Excepté pour les langues sacrées et les langues régionales, notre mode d’investigation n’a pas
mis en évidence de fortes différences entre pratiques langagières déclarées et pratiques
langagières effectives. Il y a tout de même le cas de la fille ainée de la
FAM Aqui déclare
l’haryanvi comme langue maternelle alors qu’elle n’a pas de connaissance dans cette langue.

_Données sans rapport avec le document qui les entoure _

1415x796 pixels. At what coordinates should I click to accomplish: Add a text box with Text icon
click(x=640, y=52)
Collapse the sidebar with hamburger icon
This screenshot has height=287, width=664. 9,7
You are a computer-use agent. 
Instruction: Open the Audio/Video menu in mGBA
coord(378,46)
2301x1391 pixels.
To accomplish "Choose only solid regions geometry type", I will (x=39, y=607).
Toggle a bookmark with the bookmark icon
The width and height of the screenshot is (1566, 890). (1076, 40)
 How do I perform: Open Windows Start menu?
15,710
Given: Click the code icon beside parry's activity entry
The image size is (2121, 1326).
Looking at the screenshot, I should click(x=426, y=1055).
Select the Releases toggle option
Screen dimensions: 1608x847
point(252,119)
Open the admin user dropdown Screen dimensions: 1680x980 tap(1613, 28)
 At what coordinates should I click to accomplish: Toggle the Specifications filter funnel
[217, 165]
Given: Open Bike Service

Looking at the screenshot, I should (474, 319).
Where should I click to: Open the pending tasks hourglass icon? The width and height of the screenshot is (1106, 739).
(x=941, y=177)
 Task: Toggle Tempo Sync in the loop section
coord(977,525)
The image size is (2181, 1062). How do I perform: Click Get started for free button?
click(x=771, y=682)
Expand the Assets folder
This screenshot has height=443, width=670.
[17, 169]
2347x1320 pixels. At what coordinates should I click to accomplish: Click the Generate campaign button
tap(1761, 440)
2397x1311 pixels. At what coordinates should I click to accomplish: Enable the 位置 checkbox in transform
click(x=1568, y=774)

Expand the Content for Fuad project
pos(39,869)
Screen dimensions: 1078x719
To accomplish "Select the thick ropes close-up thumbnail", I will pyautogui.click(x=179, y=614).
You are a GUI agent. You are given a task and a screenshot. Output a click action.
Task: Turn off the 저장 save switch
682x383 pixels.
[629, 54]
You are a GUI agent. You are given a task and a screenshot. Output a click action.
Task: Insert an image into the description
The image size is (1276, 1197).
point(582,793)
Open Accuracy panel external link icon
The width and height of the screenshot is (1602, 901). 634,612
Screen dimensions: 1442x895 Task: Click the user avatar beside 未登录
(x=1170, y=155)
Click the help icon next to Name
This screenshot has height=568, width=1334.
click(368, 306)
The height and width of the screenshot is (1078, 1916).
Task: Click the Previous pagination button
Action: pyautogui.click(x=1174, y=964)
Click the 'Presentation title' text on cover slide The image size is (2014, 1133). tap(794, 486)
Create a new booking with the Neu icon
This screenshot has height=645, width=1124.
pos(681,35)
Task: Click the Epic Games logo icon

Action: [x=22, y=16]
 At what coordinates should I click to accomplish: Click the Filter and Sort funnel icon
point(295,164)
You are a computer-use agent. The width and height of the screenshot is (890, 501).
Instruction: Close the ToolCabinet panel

Ce fait révèle l’importance qu’elle attribue à son appartenance d’origine, via celle de ses
parents.
01-2)#$/*6*
8"6*-#%)-*+52'#)')1(2*+/*(5*1#"+
It is as if the field of competence in language
had the shape of a butterfly, one wing specific
to speaking, one to writing, the body common
to both. Linguistic analysis has focused on the
body, as it were, and while that is vital, so are
the wings. (Dell Hymes, 1996)
Introduction
Ce chapitre a pour but d’envisager les différents aspects de la compétence linguistique des
membres de nos familles témoins de la migration indienne en Europe. Nous avons évoqué
dans le chapitre précédent la pratique langagière plurilingue au sein de chaque foyer et nous
avons vu comment chaque langue est assignée à un rôle, à une fonction, ainsi que la place des
différentes langues présentes dans les répertoires verbaux des participants de notre étude. La
pratique de différentes langues tend à caractériser un individu en tant qu’un locuteur
plurilingue. Toutefois, ce répertoire multilingue est truncated selon le terme proposé par
Blommaert et al. (2005). Autrement dit, le répertoire est segmenté par domaines (au sens de
Fishman) et il est constitué de plusieurs codes linguistiques dans lesquels le locuteur a des
compétences diverses et inégales. Nous développerons ce concept plus loin dans ce chapitre.
Lorsque nous avons présenté dans des colloques
78, les aspects de notre enquête liés à la
pratique et à la place des langues allogènes et endogènes, nous avons été questionné à
plusieurs reprises au sujet de nos méthodes d’évaluation des compétences de nos locuteurs
indiens. Sur quoi nous basions-nous pour les labelliser “plurilingues” ? Ces interrogations
nous ont permis d’affiner la réponse. Nous présentons ci-après un étayage théorique qui
valide, croyons-nous, notre manière de procéder.